WORK ITEM -> Using the passage on contraception methods, answer yes or no to each statement, quoting the words of the passage that decide it: (a) a copper T intrauterine device can stay in the womb for ten years; (b) the progestin only pill contains estrogen; (c) a new patch is put on once a month.

[Opening EXCERPTED PASSAGE section]

Combined oral contraceptives, commonly known as birth control pills, are amongst your safest choices. These pills contain hormones named progestin and estrogen. This method has a failure rate of 0.5 percent if used perfectly, its typical failure rate is 9%. It is important to follow your gynecologist’s advice and read the medicine label carefully. It is best if you take your pill at the very same time every single day, for instance, 10.05 p.m. The more accurate you are, the less risk you take.

Progestin only pill or minipill has a failure rate of 9%. It does not contain estrogen. Take the pills at the same time every single day.

An intrauterine device is a T-shaped contraceptive device that a doctor will insert in your womb. It is a long-term solution. It may cause menstrual bleeding that is heavier than usual, and it can cause other painful symptoms like cramps during your period. Its failure rate is low. A copper T intrauterine device can stay inserted in the womb for ten years, it has a failure rate of 0.8%. A hormonal IUD, known as levonorgesterel intrauterine system, LNG IUD, can stay within your womb for five years, its failure rate is 0.2%.

An implant is the safest solution, with a failure rate of 0.05%. Your doctor will insert it beneath your skin on your upper arm. The tiny device contains progestin, released in your body throughout 3 years.
Injections are safe, too, they contain the hormone progestin. You can get a shot every three months. The failure rate is 6 percent, somewhat lower than that of the pill.

Patch should be worn on your lower body – buttocks, abdomen – or upper body, except for the breasts. It releases progestin and estrogen into your system. Put on a new patch every week for three weeks, on the fourth week, you are supposed to have your period. Its failure rate is 9 %, for women over 200 pounds it is higher.

Hormonal vaginal contraceptive ring: you put it inside your vagina and wear it for three weeks. Remove it for a week to have your period, then use another ring. Its failure rate is nine percent.
Emergency contraception must not be used often. It is for cases when you did not use any protection or when protection failed. You can take emergency contraception pills up to 5 days after having sex unprotected.

Barrier Methods

Take your time to learn about methods of how not to get pregnant.

[Closing EXCERPTED PASSAGE section]
[Opening RECORD SET section]

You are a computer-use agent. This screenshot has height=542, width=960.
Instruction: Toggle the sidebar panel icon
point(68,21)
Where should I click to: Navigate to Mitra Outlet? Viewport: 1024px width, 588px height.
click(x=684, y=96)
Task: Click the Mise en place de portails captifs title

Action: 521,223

[Closing RECORD SET section]

FINISHED EXERCISE ->
(a) Yes: "A copper T intrauterine device can stay inserted in the womb for ten years"
(b) No: "It does not contain estrogen."
(c) No: "Put on a new patch every week for three weeks"